Wie zehnmal Weihnachten
Wie ein ehemaliger Lehrling „seinen“Bulldog wiederfand
Pfaffenhausen Eine schier unglaubliche Geschichte hat der frühere Konstrukteur Matthias Bisle in Pfaffenhausen erlebt. Der 75-Jährige fand einen Bulldog wieder, den er 1959 als Lehrling bei einem Breitenbrunner Traktorenbauer eigenhändig mitgebaut hatte. Er entdeckte ihn bei einer Auktion am Bodensee.

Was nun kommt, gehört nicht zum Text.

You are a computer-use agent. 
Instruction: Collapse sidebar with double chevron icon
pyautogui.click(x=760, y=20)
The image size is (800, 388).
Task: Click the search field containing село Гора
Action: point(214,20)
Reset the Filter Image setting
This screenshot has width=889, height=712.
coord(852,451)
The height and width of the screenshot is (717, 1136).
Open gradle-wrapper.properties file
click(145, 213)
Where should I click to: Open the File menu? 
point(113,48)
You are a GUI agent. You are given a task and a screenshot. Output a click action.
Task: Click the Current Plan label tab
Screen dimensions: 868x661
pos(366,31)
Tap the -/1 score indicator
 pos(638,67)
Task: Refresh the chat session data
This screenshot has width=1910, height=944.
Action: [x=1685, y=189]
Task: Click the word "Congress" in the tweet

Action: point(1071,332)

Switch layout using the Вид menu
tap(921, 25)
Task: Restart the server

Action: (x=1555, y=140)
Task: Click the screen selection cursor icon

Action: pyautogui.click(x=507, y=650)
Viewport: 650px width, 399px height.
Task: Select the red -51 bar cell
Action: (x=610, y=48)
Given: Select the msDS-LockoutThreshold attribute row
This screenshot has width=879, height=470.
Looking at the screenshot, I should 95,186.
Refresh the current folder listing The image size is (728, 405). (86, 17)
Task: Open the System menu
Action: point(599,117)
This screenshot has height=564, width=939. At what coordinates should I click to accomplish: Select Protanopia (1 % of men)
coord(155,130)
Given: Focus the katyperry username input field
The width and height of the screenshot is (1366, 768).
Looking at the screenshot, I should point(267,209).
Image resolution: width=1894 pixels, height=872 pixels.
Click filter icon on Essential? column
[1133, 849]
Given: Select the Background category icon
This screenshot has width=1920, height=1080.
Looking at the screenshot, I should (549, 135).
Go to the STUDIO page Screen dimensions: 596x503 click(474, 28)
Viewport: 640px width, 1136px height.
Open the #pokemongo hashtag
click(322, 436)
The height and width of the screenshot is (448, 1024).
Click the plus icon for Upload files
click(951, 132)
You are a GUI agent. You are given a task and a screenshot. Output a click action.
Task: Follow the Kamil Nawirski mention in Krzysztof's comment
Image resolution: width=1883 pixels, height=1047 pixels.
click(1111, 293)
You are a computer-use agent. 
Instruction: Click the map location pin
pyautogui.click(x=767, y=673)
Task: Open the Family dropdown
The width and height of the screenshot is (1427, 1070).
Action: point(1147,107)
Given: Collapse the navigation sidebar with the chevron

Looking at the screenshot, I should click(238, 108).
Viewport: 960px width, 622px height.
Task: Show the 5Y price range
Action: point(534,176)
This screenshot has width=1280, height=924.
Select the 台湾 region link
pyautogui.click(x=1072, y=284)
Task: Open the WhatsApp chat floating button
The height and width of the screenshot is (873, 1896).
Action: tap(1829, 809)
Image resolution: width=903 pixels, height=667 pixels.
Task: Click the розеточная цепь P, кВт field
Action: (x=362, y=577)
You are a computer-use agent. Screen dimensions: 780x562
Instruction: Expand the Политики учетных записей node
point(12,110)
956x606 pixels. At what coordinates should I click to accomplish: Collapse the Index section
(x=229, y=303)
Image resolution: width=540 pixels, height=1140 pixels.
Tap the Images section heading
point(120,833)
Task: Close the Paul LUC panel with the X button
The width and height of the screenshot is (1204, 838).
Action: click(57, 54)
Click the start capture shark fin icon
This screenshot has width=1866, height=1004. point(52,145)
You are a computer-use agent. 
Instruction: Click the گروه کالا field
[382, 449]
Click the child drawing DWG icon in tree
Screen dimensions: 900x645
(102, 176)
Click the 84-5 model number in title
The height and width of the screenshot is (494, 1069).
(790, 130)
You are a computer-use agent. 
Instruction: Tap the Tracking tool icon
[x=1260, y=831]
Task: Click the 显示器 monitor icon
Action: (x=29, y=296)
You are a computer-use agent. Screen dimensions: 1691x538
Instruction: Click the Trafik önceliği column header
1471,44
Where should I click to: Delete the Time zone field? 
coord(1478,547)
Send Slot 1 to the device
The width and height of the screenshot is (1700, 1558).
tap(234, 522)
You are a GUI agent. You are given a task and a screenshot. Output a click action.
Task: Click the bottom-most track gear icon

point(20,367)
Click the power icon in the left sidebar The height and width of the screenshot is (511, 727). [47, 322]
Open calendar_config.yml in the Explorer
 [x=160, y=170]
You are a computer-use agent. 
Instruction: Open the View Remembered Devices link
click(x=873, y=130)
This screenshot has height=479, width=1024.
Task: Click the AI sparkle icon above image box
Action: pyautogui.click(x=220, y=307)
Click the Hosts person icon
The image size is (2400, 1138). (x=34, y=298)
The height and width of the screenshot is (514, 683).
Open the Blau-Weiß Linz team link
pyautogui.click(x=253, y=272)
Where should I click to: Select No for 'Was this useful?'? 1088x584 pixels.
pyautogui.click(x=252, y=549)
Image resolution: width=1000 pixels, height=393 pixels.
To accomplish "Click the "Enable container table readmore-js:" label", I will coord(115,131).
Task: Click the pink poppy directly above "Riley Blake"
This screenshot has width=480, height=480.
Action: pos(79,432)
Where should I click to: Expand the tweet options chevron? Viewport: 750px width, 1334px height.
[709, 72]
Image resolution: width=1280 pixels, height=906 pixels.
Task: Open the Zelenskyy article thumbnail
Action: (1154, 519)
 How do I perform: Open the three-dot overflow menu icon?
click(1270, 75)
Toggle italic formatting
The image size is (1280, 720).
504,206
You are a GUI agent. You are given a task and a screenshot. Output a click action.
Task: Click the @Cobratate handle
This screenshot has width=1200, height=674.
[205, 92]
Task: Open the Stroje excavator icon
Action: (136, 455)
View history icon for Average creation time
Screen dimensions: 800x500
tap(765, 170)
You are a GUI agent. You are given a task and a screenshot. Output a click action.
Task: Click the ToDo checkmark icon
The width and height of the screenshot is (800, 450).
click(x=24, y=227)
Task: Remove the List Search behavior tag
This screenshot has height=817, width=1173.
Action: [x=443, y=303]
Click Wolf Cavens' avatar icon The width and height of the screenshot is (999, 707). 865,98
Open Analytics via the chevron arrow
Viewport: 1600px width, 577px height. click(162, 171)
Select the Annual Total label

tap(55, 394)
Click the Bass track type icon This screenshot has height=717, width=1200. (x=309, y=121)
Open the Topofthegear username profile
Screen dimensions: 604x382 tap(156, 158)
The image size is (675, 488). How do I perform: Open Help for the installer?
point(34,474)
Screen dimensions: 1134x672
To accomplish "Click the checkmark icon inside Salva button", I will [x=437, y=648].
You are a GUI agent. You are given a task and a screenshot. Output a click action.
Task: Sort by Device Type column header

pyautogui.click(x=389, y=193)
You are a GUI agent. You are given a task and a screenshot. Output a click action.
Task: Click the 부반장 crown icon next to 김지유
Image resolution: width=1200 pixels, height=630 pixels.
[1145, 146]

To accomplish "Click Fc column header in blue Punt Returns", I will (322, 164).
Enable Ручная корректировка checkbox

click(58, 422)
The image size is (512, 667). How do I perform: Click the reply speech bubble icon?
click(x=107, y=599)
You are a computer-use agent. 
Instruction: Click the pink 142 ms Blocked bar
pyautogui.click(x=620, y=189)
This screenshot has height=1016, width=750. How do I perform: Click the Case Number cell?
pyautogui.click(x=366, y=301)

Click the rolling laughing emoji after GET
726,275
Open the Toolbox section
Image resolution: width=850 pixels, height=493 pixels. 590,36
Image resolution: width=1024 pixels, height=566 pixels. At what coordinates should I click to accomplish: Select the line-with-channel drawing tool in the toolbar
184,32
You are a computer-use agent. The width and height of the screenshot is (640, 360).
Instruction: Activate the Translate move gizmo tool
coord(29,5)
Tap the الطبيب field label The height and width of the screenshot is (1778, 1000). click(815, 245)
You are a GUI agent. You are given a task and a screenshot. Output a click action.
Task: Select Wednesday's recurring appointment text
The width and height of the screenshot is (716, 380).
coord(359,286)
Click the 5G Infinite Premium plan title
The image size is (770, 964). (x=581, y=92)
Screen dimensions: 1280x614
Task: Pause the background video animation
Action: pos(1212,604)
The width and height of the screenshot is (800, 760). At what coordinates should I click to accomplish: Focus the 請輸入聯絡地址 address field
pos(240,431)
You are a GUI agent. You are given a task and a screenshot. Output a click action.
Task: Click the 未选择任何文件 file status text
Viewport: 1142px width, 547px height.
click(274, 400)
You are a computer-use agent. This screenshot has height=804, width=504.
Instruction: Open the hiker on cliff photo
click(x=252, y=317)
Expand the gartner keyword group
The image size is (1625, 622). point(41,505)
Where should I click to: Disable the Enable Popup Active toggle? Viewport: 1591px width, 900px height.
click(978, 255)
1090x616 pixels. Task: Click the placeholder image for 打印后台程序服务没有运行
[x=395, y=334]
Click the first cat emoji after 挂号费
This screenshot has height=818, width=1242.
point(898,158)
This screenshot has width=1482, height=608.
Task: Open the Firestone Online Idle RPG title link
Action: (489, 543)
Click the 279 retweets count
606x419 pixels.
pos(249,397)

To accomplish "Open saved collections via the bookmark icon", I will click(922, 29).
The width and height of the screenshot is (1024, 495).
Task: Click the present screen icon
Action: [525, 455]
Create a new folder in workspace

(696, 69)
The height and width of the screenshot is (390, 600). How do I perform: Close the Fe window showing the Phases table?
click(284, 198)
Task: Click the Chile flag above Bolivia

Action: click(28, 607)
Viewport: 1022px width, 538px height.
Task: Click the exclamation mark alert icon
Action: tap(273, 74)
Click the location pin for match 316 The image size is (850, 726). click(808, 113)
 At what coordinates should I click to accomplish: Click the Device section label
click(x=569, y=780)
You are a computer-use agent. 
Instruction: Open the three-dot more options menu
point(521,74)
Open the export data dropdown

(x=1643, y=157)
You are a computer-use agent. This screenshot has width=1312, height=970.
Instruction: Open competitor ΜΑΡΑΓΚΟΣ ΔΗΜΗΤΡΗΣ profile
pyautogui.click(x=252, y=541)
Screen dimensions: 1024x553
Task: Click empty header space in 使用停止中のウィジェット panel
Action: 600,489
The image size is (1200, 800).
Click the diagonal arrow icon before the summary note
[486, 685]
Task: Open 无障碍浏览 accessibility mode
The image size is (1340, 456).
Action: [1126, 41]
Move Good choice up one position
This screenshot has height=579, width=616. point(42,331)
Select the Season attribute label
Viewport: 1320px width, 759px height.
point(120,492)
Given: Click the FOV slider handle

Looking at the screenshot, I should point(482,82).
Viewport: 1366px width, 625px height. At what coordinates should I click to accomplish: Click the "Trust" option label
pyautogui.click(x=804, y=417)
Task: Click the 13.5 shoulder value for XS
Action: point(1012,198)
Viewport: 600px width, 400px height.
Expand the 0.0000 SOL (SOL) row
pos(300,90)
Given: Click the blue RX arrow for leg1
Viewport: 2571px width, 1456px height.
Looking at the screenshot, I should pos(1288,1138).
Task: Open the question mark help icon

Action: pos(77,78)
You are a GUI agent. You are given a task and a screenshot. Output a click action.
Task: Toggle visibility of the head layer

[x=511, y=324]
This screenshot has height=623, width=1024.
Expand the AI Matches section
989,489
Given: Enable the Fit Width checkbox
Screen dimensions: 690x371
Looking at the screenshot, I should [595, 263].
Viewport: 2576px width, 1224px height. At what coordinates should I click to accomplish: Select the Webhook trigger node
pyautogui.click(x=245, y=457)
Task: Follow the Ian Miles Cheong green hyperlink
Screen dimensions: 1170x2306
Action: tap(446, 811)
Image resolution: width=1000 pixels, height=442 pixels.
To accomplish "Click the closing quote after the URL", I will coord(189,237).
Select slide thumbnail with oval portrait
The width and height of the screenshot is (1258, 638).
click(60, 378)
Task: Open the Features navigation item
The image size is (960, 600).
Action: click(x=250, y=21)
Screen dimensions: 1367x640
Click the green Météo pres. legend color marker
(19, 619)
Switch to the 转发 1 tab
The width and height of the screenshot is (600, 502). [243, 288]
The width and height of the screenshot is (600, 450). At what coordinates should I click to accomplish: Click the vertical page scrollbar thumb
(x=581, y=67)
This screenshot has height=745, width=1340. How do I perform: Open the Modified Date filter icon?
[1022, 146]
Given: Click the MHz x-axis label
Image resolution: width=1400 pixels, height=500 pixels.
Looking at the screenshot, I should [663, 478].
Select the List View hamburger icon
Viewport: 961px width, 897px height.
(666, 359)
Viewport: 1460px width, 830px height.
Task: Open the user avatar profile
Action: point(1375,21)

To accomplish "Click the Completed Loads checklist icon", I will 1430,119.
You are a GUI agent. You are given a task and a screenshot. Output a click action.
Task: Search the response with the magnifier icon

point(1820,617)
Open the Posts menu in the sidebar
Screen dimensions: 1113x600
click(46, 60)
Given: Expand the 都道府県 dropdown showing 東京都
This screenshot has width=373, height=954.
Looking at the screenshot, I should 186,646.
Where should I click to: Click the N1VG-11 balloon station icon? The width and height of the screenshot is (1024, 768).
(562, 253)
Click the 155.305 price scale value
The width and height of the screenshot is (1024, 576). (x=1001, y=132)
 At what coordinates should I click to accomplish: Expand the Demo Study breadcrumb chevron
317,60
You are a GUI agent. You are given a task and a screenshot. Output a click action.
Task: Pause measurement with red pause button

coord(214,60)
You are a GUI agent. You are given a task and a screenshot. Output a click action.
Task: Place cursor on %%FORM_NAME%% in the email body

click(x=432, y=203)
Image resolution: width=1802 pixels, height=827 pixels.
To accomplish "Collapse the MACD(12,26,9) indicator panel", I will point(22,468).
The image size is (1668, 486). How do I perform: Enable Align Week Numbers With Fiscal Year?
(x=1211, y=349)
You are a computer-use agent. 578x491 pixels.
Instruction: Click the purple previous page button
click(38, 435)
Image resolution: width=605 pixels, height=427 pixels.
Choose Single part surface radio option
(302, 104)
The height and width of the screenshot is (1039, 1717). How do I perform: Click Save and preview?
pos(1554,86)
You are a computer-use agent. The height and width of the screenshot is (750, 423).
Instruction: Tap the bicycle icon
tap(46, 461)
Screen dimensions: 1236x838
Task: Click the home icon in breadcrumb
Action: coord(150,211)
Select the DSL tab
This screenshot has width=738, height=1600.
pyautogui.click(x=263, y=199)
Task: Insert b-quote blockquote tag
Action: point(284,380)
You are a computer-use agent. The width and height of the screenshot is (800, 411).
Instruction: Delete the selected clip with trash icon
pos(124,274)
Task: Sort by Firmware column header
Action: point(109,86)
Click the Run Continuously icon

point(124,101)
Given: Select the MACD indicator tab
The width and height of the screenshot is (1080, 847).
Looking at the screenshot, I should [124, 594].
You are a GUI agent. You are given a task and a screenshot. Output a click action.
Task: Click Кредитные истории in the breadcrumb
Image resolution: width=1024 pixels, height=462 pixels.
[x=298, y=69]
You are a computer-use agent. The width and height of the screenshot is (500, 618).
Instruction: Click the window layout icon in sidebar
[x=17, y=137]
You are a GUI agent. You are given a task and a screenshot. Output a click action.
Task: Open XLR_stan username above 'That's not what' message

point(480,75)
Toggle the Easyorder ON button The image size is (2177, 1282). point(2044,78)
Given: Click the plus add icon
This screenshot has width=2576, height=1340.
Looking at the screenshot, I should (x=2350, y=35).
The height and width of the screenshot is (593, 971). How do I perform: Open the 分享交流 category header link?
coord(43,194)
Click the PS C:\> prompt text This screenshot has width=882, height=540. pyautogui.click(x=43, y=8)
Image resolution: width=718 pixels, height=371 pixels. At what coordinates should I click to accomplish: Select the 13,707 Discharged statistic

Diese Geschichte beginnt 1948. Der Maschinenbauer Ernst Burischek war nach der Vertreibung aus Mährisch-Schönberg in Breitenbrunn gestrandet, wo er als mittelloser Flüchtling bald seinen Unternehmungsgeist und sein technisches Talent einsetzte und einen kleinen Maschinenbau-Betrieb eröffnete. In einer Baracke konstruierte und baute Burischek Traktoren für die Landwirtschaft, denen er den Namen „Kleinland“gab. In diesem Kleinbetrieb begann 1956 der 15-jährige Mathias Bisle aus Loppenhausen eine Lehre als Kfz-Mechaniker. Die tägliche Arbeitszeit für den „Stift“ging von 7.30 Uhr bis 18.30 Uhr. Dafür gab es pro Monat 30 Mark Lehrgeld. Die Belegschaft bestand aus dem Chef, zwei Gesellen und zwei Lehrlingen. Hier lernte Mattias Bisle von seinem Chef Burischek sehr viel, war dieser doch ein erfahrener Techniker, Tüftler und Erfinder. Sechs Jahre lang war Mathias dann unmittelbar am Bau der „Kleinland-Allrad-Traktoren“beteiligt, die anfänglich aus Achsen, Getrieben oder Rädern von AmiJeeps hervorgingen und dann allmählich weiterentwickelt wurden. Die meisten der vielen Bestandteile wurden selbst gefertigt. Die anfänglichen Zanker- Motoren wurden in Lizenz gebaut. Bisle schätzt zurückblickend, dass während seiner sechsjährigen Beschäftigungszeit gut 100 Traktoren die Werkstatt verlassen haben. Diese waren wegen ihrer extremen Geländegängigkeit und ihrer Eignung an Steilhängen vor allem bei Bergbauern im Oberallgäu, Vorarlberg und in der Schweiz gefragt. Bisle kannte dabei jede Schraube und jedes Teil eines Traktors. 1962 hörte Bisle dann „beim Burischek“auf, um die Technikerschule zu besuchen und später bei der Firma Grob in Mindelheim als Konstrukteur zu arbeiten. Angesichts der übermächtigen Konkurrenzlage verlegte Burischek 1965 seinen Betrieb zwar noch nach Mindelheim, stellte aber die Traktorenfertigung ein und wandte sich anderen Produkten zu. Seinen letzten Kleinland-Traktor schraubte er noch selbst zusammen und übergab ihn dem Traktoren-Museum in Schwendi (Landkreis Biberach). 1998 starb der geniale Maschinenbauer und unermüdliche „Mächalar“.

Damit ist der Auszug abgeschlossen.